Stabilisce il Tribunale di Bari, con entenza del 10 maggio 2012, che è legittimo l’accoglimento della domanda di dichiarazione di disconoscimento di paternità in considerazione del fatto:
- che l’«azione è stata tempestiva», essendo stata proposta nel rispetto del termine annuale;
- che, in base agli esiti della consulenza ematologica prodotta in giudizio, il campione di Dna ha mostrato assenza dei marcatori genetici attesi per il padre biologico.
Tra l’altro il mutamento di status familiare non pregiudicato gli equilibri psicologici e affettivi della minore, visto la convivenza fin dalla nascita della piccola con la madre affidataria e con il presunto padre biologico.
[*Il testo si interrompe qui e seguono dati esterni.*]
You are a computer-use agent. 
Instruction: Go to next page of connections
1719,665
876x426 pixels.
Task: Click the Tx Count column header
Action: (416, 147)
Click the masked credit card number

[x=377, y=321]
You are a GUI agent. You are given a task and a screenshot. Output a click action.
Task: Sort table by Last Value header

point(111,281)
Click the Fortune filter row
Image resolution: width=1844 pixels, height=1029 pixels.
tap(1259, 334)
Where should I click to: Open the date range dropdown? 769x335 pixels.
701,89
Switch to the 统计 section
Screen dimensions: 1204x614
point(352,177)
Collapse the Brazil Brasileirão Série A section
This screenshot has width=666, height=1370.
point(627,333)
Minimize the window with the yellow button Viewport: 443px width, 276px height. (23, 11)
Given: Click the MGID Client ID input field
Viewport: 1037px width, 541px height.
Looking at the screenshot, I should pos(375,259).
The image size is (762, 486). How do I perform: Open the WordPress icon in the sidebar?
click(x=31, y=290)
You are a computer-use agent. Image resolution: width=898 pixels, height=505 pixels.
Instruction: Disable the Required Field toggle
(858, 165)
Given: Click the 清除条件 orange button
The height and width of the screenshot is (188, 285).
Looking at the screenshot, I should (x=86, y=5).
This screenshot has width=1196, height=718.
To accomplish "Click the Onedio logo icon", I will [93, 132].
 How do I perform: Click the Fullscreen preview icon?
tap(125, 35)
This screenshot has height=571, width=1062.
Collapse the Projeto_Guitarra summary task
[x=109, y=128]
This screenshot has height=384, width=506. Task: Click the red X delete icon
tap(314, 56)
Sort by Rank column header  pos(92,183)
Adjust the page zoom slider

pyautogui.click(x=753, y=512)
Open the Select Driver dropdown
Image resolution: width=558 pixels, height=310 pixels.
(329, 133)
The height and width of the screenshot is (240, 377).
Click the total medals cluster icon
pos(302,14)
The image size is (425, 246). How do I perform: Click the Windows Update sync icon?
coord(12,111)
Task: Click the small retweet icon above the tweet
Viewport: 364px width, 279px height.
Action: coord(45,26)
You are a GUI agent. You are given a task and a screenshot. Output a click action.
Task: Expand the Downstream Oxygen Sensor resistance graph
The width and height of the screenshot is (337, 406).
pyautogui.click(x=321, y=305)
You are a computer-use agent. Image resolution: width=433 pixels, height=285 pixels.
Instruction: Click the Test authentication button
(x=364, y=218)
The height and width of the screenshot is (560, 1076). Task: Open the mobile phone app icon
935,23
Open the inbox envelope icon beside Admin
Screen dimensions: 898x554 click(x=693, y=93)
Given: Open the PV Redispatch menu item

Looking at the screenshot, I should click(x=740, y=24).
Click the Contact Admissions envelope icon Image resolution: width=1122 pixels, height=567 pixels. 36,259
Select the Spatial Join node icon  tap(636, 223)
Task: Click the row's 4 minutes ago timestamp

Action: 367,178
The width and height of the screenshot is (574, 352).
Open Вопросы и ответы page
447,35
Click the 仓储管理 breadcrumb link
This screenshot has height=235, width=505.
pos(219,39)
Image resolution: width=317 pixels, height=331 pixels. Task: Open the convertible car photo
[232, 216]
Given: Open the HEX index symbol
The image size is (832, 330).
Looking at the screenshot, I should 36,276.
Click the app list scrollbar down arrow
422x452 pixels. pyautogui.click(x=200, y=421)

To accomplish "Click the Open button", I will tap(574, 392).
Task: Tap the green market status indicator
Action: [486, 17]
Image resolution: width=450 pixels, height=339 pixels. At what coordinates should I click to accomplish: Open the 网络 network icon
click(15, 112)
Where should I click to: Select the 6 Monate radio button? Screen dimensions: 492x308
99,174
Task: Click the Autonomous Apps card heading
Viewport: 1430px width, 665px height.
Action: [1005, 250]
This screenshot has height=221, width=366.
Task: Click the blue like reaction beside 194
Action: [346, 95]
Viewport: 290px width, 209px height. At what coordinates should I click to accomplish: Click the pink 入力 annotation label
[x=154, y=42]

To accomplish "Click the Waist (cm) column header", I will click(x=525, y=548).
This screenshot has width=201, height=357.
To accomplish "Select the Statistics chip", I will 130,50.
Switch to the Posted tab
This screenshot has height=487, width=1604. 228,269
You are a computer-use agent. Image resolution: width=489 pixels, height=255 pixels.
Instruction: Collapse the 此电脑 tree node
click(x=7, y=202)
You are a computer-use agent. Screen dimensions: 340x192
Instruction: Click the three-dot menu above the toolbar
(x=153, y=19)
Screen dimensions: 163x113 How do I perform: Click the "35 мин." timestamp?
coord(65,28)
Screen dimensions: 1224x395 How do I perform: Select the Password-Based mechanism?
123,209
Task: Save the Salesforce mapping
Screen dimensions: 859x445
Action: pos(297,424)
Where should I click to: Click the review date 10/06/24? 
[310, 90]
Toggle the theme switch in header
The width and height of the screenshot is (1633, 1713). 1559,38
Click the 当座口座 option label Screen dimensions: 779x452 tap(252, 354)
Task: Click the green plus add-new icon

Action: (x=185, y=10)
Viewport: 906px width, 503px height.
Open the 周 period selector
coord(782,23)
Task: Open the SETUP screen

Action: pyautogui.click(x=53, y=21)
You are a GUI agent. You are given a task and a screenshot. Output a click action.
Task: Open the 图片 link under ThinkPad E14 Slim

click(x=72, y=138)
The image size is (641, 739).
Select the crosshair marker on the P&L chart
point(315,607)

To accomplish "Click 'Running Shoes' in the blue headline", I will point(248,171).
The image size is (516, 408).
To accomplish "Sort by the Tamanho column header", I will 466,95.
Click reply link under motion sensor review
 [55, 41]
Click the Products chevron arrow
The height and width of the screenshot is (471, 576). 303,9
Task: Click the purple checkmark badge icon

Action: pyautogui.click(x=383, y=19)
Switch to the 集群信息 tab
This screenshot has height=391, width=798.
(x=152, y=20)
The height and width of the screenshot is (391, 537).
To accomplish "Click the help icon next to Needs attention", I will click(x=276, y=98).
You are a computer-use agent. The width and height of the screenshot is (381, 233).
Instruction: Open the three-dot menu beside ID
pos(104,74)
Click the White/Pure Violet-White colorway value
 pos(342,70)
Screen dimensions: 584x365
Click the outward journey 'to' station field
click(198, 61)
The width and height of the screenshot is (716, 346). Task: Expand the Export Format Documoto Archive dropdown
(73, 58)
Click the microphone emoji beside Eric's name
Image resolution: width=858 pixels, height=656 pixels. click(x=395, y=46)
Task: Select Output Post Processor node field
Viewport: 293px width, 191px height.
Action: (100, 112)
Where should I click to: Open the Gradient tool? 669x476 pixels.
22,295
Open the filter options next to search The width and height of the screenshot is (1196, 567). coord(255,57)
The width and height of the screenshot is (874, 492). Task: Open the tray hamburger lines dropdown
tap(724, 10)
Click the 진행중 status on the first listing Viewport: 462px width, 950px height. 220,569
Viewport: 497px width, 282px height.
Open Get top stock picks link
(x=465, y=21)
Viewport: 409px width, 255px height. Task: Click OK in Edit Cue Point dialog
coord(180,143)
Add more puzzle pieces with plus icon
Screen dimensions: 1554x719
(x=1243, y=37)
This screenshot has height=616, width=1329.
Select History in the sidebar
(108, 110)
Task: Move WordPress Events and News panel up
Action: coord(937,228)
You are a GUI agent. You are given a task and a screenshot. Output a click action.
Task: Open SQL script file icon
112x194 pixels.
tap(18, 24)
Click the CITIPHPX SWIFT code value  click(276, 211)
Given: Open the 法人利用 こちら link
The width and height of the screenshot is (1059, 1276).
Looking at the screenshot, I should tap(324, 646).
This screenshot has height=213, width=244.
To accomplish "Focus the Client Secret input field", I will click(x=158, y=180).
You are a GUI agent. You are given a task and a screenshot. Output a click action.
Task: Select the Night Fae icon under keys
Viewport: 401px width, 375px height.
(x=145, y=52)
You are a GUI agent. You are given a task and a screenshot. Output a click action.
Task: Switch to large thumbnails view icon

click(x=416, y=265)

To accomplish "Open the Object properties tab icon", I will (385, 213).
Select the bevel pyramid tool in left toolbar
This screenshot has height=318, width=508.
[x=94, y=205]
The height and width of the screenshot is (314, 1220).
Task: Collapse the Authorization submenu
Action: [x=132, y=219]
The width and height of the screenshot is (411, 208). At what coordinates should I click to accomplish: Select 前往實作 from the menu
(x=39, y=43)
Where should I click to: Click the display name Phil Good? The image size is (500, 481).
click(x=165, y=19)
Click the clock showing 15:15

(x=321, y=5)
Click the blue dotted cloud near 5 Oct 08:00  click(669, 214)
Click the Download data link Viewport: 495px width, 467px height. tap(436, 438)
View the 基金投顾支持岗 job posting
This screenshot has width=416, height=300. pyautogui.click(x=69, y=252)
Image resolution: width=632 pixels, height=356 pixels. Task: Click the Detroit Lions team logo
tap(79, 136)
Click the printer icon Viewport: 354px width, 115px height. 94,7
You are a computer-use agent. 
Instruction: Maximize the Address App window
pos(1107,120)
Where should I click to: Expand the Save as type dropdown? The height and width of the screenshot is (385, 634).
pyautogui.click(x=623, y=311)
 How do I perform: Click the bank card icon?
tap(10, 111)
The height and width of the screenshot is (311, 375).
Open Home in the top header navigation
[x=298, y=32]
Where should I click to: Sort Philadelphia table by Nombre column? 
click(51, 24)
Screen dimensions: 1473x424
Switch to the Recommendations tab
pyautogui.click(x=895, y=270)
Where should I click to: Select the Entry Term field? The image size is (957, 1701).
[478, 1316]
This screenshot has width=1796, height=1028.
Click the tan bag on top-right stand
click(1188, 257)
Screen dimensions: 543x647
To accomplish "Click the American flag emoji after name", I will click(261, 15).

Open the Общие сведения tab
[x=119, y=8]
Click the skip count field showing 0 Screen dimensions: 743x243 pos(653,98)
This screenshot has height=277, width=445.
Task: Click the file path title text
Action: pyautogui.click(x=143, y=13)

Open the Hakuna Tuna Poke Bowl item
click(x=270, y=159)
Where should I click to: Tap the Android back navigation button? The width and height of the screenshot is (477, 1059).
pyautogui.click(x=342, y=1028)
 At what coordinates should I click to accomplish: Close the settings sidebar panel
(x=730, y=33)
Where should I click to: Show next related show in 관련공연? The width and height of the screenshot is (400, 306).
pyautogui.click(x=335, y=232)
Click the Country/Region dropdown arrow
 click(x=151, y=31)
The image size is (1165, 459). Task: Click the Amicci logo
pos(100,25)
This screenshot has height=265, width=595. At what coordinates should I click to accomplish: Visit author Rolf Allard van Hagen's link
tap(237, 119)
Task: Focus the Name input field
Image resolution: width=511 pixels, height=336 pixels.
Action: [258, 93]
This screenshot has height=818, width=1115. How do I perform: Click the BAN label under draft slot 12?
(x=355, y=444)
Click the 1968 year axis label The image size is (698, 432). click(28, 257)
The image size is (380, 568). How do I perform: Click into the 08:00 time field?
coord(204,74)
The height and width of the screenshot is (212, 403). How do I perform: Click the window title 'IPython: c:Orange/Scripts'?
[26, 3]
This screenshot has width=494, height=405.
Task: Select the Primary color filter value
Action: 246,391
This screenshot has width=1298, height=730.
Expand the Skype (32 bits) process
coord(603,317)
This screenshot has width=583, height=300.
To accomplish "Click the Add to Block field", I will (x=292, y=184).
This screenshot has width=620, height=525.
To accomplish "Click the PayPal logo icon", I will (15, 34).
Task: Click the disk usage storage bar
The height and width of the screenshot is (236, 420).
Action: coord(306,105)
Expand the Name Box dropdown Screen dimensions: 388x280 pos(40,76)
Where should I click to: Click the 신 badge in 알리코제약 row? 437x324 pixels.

Tribunale di Bari 10 maggio 2012
Svolgimento del processo
Con atto di citazione notificato il 30.4.2009, --- premesso che a partire dall'anno 2003 il rapporto con la di lui moglie (matrimonio intervenuto il ...) subiva profonde incrinature; che nel maggio 2004 nasceva ...; che in data 12-3-2008, in esito a irreversibile crisi coniugale, veniva omologata da questo Tribunale la separazione consensuale; che nel maggio 2008 aveva appreso che la moglie era andata a convivere con un altro uomo; che a tal proposito la ... gli aveva poi rivelato di aver intrattenuto con l'attuale convivente una relazione extraconiugale iniziata diversi anni prima e che la piccola ... quasi certamente non era figlia di esso istante; che a seguito dell'esame del DNA, cui i coniugi e la bambina concordemente si sottoponevano nel giugno 2008, era stata esclusa la paternità del ...; che per integrare il contraddittorio si nominava, ex art. 247 c.c., curatore speciale della minore ... l'avv. …; ciò premesso, evocò in giudizio .. nonché la minore .. (e, per essa, il suo curatore speciale) innanzi a questo Tribunale per sentir dichiarare il disconoscimento della propria paternità sulla minore.
Si costituì la ..., la quale confermava che nel marzo 2008 unitamente alla figlia ... e al ... si sottoponeva all'esame ematologico, il cui risultato escludeva la paternità; alla stregua di ciò, aderì alla domanda così come proposta.
Si costituì altresì la minore … in persona del Curatore speciale, la quale evidenziava che il mutamento di status familiare non avrebbe pregiudicato gli equilibri psicologici e affettivi della minore, stante la convivenza fin dalla nascita della stessa con la madre affidataria, nonché, dal 2007, con il presunto padre biologico; chiese, pertanto, accertarsi l'effettiva paternità della minore …, e, nel caso di fondatezza della domanda, dichiararsi il disconoscimento di paternità.
All'esito dell'istruttoria, la causa è stata trattenuta in decisione.
Motivi della decisione
La domanda è fondata.
L'azione è tempestiva, essendo stata proposta nel rispetto del termine annuale (tenuto conto del momento in cui il ... ha avuto conoscenza della relazione extraconiugale della di lui moglie). Nel merito, possono richiamarsi gli esiti della consulenza ematologica prodotta in giudizio sia dal ... che dalla .., e su cui ha sostanzialmente mostrato di convergere anche la difesa di ….. Orbene, tale consulenza ha concluso nel senso che "il campione di DNA dell'attore ha mostrato assenza dei marcatori genetici attesi per il padre biologico di ….", donde l'esclusione di paternità in capo a ... e in relazione alla predetta ....
Vi è quanto basta (in difetto di qualsivoglia elemento di segno contrario e trattandosi peraltro di fatti sostanzialmente non oggetto di contestazione) per accogliere la domanda di dichiarazione di disconoscimento di paternità e per trasmettere, conseguentemente, gli atti all'ufficio di stato civile per il più a praticarsi. Le spese di giudizio, liquidate come da dispositivo, sono compensate.